On the current codebase of TiDB, tests suffer from several major troubles.

There are many unstable tests mainly about concurrency logic, which impacts a lot of the development experience during the project.
The main test framework (pingcap/check) is lack of maintenance. Not only the integration with modern IDE such as GoLand is terrible so that every newcomer asks how to run a unit test, but also nobody is responsible for the test framework and the development on upstream (go-check/check) seems to halt.
Logs created by passed tests are noisy and redundant, see also discussion on TiDB Internals forum.
There are a lot of huge test files contains many cases of “integration tests” which make the tests subtle and brittle, as well as hard to be run in parallel.
- expression/integration_test.go has 9801 lines.
- executor/executor_test.go has 8726 lines.
- ddl/db_test.go has 6930 lines.
- session/session_test.go has 4825.
- planner/core/integration_test.go has 3900 lines.
The satellite tests are disordered. Where they are? How can we fix failures reported by them or write new cases?
- idc-jenkins-ci-tidb/common-test
- idc-jenkins-ci-tidb/integration-common-test
- idc-jenkins-ci-tidb/integration-br-test
- idc-jenkins-ci-tidb/integration-compatibility-test
- idc-jenkins-ci-tidb/integration-copr-test
- idc-jenkins-ci-tidb/integration-ddl-test
- idc-jenkins-ci-tidb/mybatis-test
- idc-jenkins-ci-tidb/sqllogic-test-1
- idc-jenkins-ci-tidb/sqllogic-test-2
- idc-jenkins-ci-tidb/tics-test

In this proposal, we are focus on dealing with the first four troubles, and leave the last trouble as a start of the discussion.

Detailed Design

To overcome the first four troubles listed above, I propose to start with migrating the main test framework from pingcap/check to stretchr/testify.

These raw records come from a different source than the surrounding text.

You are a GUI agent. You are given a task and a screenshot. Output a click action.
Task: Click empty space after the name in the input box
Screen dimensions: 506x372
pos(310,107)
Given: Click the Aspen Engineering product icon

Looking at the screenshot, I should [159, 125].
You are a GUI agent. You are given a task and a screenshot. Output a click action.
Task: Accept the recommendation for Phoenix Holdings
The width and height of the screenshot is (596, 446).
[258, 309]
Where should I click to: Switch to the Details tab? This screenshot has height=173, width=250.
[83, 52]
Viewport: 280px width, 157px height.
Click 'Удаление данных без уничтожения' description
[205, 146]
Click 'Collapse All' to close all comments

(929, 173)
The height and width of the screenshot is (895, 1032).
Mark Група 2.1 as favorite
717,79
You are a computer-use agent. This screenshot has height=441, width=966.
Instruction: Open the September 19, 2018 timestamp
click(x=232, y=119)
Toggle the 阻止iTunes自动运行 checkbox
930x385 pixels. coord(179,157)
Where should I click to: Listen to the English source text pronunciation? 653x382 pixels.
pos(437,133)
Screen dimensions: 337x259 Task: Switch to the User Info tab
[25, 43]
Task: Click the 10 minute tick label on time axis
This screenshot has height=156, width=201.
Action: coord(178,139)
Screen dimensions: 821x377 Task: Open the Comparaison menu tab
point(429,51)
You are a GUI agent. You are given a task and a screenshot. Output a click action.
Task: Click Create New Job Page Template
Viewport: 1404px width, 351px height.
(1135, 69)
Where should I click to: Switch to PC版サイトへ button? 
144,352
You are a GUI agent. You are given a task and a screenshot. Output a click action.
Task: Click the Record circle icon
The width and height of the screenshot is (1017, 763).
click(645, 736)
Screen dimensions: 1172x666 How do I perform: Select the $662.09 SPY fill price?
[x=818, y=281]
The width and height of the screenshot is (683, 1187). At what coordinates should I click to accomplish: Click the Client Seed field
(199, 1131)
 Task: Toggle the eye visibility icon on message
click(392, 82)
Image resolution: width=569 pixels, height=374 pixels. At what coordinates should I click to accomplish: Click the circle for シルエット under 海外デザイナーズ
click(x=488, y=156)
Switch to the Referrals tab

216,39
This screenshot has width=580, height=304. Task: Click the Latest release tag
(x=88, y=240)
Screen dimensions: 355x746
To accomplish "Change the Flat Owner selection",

Besides, we refer to a series of suggestions for better tests in the appendix sections so that we can spawn another tracking issue to handle the problem caused by large test files, redundant logs, and unstable tests.

As described above, the main test framework of TiDB, i.e., pingcap/check, is lack of maintenance. Not only the integration with modern IDE such as GoLand is terrible so that every newcomer asks how to run a unit test, but also nobody is responsible for the test framework. What’s worse, the development on upstream (go-check/check) seems to halt.

stretchr/testify is a widely adopted test framework for Golang project. We can make a quick comparison between these projects.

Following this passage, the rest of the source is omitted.